Wednesday, June 26, 2013

Kelly- Ann Baptiste a Genuine Threat for Worlds

MOTORING TO THE LINE: Kelly-Ann Baptiste, right, 

motors to the finish line in the NAAA Sagicor General/NGC National
Open Track and Field Championship women’s 200 metres final,
at the Hasely Crawford Stadium in Port of Spain, on Sunday.
Baptiste clocked 22.36 seconds, a new Trinidad and Tobago record, 
to complete an impressive sprint double. Kai Selvon, 
left, seized silver in 22.98. On Saturday, Baptiste retained her
 100m title in 10.83 seconds – 
also a national record. —Photo: JERMAINE CRUICKSHANK
Kelly-Ann Baptiste established herself as a genuine World Championship medal contender in both sprints with two sizzling runs at the Hasely Crawford Stadium in Port of Spain, on the weekend.

On Saturday, Baptiste established a new Trinidad and Tobago record—10.83 seconds—in winning her seventh women’s 100 metres national title. The clocking was the fastest time in the world this year.

And on Sunday, the final day of the NAAA Sagicor General/NGC National Open Track and Field Championships, Baptiste captured the 200m title in 22.36 seconds—also a new T&T standard. She is joint-fifth on the 2013 women’s 200m world performance list.

But while Baptiste is certain to bid for precious metal in the 100m dash at the August 10-18 IAAF World Championships, in Moscow, Russia, the 26-year-old track star told the Express she has not yet made a decision on her participation in the longer sprint.

“I really don’t know. I actually told my coach if I don’t run a certain time by the World Championships, I’m not going to double. It (the time) was within this ball park, so that’s a good sign.

“I’ll see how I do on the Diamond League circuit against other competitors, and depending on those performances, I will make a judgment then.”

But even if Baptiste decides to chase one individual title in Moscow, her half-lap outings this season will not be in vain.

“I need to work on my speed maintenance towards the end of my 100, and also in the 200. Running the 200 is going to help me gather that in the 100 metres.”
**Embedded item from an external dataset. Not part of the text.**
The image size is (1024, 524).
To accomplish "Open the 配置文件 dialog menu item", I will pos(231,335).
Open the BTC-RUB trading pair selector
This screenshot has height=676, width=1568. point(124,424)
Baptiste said that since she was nursing a quadriceps injury, recently, Saturday’s 10.83 run was particularly gratifying.

“After May I picked up a slight cramp on my quad, so I was out for a while, so it was just about coming out here and getting back some confidence in my execution of my race and just being excited to compete again. The time just came along with my excitement to be able to compete. I wasn’t expecting a 10.83, but it happened and I’m grateful for that.”
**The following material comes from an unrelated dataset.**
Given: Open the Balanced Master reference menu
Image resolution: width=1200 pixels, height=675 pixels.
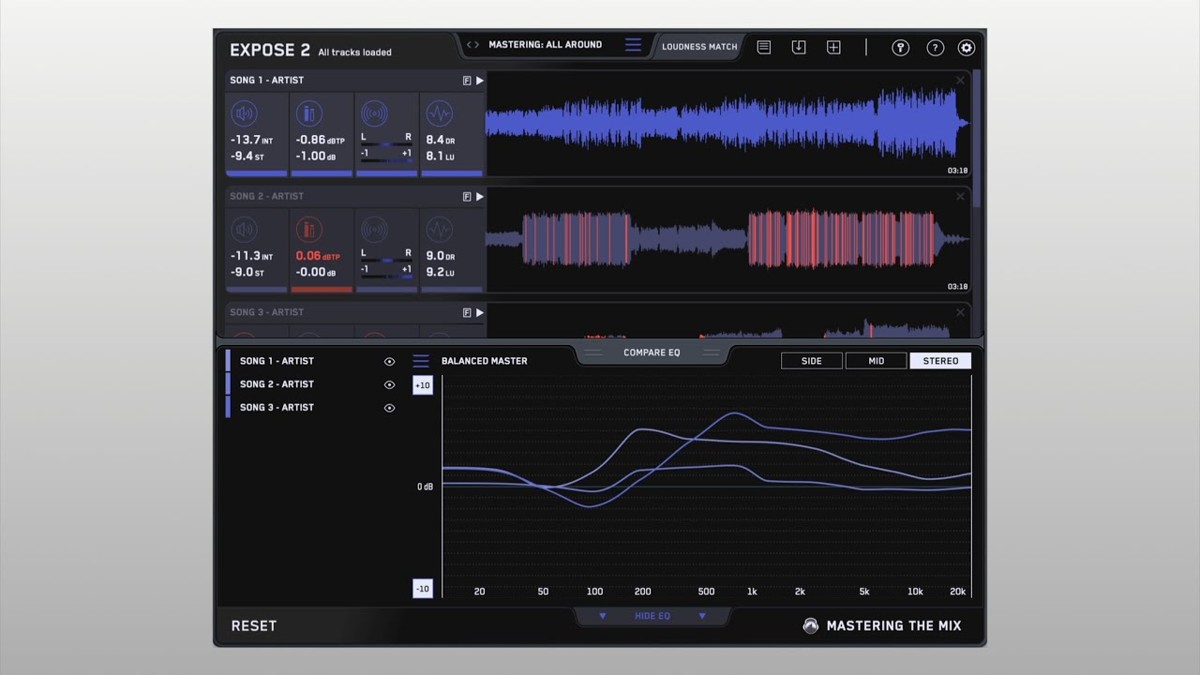Looking at the screenshot, I should (x=421, y=361).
The closest challenger for Baptiste in Saturday’s century final was Michelle-Lee Ahye, the 21-year-old sprinter seizing silver in a personal best 11.06 seconds. The competition will be stiffer when Baptiste competes at the July 6 Meeting Areva IAAF Diamond League meet, in Paris, France.

The 2011 World Championship 100m bronze medallist is hoping her times in Europe, in the build-up to the 2013 Worlds, will be similar to what she produced at the Crawford Stadium on the weekend.

“I have to go out there and try to replicate my performance, and replicating it means executing it the same way that I did—whether it’s against Michelle and this type of competition, or whether it’s against Carmelita Jeter and Shelly-Ann Fraser, I have to be able to duplicate the same technical things that I did in this race. It gives me a gauge as to what I need to do when I go on the circuit.”